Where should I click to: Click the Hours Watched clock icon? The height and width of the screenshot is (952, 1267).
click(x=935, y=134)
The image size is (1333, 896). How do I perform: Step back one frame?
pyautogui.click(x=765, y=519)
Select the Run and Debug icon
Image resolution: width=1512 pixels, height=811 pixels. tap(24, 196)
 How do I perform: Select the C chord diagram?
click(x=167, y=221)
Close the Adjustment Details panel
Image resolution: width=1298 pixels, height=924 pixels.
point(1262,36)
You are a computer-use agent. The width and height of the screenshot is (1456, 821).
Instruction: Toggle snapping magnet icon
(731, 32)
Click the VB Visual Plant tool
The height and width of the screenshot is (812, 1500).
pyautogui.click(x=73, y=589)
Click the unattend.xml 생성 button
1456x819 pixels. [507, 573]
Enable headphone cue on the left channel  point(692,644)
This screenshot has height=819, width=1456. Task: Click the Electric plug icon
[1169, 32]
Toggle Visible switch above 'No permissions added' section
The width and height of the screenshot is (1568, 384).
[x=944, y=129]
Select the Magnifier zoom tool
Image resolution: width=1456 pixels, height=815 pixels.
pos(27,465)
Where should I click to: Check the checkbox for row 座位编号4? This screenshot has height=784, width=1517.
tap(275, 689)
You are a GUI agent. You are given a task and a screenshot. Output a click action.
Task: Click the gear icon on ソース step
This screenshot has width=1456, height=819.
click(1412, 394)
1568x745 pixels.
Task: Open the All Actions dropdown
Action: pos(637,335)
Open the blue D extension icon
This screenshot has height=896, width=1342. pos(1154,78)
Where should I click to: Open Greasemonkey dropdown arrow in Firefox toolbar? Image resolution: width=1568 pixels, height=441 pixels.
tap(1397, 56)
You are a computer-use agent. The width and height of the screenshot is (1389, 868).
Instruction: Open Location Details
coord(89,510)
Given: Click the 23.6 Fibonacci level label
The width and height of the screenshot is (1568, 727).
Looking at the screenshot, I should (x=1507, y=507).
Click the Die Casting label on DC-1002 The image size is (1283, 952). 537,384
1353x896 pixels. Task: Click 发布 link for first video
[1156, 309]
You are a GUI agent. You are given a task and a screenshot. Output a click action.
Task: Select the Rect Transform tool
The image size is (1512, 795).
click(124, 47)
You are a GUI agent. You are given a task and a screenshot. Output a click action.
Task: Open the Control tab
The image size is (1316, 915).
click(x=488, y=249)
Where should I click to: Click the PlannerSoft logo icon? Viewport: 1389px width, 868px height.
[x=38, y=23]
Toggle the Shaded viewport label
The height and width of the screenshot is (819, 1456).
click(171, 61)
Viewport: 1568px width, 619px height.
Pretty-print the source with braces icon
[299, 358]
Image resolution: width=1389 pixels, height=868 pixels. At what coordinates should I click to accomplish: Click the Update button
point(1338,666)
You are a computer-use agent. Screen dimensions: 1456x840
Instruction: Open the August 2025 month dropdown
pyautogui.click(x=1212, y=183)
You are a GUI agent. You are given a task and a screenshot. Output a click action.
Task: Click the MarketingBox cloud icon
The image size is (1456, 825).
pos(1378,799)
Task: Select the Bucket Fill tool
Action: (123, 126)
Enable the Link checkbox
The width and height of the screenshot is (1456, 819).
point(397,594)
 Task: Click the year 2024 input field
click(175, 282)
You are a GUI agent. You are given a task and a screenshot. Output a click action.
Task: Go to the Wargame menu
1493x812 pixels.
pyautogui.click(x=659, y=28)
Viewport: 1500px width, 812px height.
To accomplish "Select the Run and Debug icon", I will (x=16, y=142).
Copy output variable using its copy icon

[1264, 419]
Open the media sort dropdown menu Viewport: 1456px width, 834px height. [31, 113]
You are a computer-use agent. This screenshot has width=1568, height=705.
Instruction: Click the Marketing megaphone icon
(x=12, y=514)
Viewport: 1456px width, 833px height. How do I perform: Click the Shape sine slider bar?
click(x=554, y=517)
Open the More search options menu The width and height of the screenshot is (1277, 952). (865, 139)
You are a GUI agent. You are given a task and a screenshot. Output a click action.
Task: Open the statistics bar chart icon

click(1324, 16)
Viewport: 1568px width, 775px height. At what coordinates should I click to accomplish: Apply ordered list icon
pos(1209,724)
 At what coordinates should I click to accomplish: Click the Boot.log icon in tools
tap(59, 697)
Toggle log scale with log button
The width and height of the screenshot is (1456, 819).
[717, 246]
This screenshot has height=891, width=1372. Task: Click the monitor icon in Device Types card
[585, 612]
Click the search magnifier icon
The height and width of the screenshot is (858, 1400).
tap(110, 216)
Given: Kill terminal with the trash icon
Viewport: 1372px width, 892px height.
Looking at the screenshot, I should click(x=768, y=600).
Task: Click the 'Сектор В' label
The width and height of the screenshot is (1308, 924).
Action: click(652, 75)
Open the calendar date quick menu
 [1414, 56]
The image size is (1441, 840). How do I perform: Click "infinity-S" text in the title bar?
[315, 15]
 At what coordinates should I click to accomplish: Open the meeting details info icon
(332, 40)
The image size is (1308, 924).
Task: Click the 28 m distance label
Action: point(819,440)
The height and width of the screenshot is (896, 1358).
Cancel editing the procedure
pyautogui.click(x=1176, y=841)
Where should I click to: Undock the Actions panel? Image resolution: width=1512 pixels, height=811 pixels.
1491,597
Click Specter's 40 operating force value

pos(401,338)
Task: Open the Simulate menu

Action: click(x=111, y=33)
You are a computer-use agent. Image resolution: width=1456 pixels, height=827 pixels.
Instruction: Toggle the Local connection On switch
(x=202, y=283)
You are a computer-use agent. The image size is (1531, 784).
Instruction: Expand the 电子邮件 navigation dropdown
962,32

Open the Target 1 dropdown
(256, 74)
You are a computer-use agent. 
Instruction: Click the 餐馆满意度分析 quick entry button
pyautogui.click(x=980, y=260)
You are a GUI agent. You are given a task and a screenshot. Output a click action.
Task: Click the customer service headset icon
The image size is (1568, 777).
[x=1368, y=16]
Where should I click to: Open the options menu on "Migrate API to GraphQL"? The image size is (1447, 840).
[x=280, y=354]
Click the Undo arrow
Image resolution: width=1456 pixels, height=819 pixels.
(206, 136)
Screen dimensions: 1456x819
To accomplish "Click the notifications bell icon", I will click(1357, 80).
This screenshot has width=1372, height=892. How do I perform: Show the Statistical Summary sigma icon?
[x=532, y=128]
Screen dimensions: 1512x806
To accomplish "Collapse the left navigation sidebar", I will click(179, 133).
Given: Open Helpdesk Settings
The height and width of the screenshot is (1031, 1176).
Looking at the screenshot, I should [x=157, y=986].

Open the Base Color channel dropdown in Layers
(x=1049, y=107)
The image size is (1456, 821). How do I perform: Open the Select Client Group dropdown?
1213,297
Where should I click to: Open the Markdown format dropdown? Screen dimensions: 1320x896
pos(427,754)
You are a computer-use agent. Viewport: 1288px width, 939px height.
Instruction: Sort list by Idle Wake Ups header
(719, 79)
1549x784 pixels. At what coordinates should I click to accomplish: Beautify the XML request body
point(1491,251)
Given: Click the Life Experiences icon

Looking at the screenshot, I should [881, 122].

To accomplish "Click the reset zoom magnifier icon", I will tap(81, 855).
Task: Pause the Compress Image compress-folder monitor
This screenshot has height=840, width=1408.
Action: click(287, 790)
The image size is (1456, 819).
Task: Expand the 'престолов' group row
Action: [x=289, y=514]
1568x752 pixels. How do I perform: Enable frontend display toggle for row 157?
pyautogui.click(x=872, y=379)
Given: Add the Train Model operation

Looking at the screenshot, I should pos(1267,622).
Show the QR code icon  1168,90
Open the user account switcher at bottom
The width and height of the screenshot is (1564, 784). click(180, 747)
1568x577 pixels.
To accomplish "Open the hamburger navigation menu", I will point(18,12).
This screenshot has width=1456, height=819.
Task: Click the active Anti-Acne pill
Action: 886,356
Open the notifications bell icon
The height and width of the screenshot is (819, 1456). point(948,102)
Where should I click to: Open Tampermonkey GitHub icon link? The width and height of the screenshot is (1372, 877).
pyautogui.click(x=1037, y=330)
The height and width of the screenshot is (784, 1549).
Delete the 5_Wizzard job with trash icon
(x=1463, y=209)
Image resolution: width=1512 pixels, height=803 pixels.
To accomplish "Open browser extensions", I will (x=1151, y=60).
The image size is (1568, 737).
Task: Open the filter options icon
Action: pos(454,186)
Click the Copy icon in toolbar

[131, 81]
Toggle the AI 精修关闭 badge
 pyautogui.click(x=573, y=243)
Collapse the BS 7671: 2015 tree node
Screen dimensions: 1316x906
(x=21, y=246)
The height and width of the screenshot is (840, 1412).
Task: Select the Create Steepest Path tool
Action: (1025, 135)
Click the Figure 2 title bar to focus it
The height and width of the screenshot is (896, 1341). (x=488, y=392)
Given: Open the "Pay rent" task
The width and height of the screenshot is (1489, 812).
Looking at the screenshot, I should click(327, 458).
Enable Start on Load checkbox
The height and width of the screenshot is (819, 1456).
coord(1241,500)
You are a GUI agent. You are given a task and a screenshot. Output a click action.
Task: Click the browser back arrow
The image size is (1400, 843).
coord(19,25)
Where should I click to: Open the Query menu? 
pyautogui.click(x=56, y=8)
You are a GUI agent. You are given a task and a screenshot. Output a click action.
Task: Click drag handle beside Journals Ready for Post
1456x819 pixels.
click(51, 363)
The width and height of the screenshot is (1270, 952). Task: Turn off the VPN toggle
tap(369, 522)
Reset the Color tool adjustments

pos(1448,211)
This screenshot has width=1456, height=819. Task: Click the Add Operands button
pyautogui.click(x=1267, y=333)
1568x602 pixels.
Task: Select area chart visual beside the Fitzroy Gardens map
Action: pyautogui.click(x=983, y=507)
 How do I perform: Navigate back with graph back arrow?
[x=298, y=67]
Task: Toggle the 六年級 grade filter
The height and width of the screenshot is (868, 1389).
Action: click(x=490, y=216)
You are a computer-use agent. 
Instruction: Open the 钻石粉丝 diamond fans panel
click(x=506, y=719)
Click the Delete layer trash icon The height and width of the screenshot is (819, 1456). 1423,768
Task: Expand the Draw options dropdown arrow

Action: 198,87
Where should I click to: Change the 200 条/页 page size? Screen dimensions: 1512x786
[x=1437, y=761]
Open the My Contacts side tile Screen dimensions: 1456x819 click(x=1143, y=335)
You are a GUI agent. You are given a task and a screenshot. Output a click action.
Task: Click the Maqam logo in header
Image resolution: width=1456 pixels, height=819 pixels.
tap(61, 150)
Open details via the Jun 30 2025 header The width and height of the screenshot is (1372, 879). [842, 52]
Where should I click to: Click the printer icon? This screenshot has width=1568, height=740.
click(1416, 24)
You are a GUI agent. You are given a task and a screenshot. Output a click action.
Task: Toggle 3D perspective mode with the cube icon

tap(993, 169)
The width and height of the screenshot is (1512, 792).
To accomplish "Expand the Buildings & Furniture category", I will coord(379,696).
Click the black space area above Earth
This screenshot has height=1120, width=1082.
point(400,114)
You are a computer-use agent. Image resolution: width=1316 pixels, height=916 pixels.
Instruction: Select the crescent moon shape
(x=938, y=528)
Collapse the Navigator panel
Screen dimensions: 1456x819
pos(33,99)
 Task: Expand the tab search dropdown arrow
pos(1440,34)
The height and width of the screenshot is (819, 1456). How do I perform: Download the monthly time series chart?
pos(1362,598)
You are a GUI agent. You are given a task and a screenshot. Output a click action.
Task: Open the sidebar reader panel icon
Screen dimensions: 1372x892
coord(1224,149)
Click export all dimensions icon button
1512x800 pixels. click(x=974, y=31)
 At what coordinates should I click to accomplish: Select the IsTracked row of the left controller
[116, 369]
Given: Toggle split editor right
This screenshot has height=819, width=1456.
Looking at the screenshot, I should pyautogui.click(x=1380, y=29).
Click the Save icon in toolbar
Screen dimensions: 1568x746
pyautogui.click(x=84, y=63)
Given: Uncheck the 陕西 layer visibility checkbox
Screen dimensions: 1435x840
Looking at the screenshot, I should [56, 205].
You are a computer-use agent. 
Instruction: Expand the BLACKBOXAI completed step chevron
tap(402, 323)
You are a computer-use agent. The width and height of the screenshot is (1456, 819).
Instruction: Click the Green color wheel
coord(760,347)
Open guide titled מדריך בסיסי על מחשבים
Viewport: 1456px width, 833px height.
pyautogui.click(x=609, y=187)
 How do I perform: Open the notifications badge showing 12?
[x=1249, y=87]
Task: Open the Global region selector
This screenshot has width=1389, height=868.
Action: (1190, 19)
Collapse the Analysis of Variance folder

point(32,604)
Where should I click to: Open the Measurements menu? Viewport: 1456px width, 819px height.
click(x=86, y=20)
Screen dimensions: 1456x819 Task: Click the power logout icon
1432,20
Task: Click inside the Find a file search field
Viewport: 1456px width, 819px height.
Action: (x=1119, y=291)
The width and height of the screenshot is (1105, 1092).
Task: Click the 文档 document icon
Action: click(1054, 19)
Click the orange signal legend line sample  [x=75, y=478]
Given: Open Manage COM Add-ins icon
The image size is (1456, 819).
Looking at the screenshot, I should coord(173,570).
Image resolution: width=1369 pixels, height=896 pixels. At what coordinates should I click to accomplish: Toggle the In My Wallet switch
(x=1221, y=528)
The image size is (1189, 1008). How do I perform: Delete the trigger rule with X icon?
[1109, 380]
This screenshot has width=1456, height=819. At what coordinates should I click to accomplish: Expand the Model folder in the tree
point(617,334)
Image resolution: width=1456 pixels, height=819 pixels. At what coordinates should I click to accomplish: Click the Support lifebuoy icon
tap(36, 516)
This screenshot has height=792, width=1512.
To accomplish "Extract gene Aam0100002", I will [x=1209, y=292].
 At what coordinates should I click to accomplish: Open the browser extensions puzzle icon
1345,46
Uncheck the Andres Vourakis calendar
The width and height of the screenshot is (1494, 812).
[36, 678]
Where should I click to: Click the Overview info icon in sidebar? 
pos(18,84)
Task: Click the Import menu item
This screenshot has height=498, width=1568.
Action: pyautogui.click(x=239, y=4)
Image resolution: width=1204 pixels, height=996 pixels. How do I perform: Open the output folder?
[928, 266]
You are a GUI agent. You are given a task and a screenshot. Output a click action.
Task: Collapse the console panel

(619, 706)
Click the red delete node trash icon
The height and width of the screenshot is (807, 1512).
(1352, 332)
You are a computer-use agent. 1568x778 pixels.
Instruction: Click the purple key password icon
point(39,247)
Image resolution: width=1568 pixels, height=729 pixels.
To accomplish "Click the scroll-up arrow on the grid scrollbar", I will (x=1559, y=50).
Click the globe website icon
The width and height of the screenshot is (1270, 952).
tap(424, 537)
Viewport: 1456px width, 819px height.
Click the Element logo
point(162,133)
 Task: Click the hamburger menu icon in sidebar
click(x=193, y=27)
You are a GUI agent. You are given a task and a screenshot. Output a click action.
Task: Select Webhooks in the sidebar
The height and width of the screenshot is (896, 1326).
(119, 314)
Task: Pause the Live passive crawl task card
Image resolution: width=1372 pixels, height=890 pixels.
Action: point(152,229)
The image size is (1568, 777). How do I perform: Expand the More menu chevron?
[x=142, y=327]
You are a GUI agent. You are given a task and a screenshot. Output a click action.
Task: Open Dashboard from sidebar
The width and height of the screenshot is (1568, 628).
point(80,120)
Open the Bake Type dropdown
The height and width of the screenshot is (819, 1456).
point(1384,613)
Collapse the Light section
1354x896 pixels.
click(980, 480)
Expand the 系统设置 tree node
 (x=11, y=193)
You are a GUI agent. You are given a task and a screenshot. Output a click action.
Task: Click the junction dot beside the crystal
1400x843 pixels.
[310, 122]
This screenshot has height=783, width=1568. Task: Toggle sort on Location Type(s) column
━━━━━━━━━━━━━━━━━━━━
**YOUR OBJECTIVE:** Copy out only the lines of the records above from the one with "This screenshot has width=1372, height=892." through the one with "1568x577 pixels.", exactly as they stand, both included.

**ANSWER SECTION:**
This screenshot has width=1372, height=892. How do I perform: Show the Statistical Summary sigma icon?
[x=532, y=128]
Screen dimensions: 1512x806
To accomplish "Collapse the left navigation sidebar", I will click(179, 133).
Given: Open Helpdesk Settings
The height and width of the screenshot is (1031, 1176).
Looking at the screenshot, I should [x=157, y=986].

Open the Base Color channel dropdown in Layers
(x=1049, y=107)
The image size is (1456, 821). How do I perform: Open the Select Client Group dropdown?
1213,297
Where should I click to: Open the Markdown format dropdown? Screen dimensions: 1320x896
pos(427,754)
You are a computer-use agent. Viewport: 1288px width, 939px height.
Instruction: Sort list by Idle Wake Ups header
(719, 79)
1549x784 pixels. At what coordinates should I click to accomplish: Beautify the XML request body
point(1491,251)
Given: Click the Life Experiences icon

Looking at the screenshot, I should [881, 122].

To accomplish "Click the reset zoom magnifier icon", I will tap(81, 855).
Task: Pause the Compress Image compress-folder monitor
This screenshot has height=840, width=1408.
Action: click(287, 790)
The image size is (1456, 819).
Task: Expand the 'престолов' group row
Action: [x=289, y=514]
1568x752 pixels. How do I perform: Enable frontend display toggle for row 157?
pyautogui.click(x=872, y=379)
Given: Add the Train Model operation

Looking at the screenshot, I should pos(1267,622).
Show the QR code icon  1168,90
Open the user account switcher at bottom
The width and height of the screenshot is (1564, 784). click(180, 747)
1568x577 pixels.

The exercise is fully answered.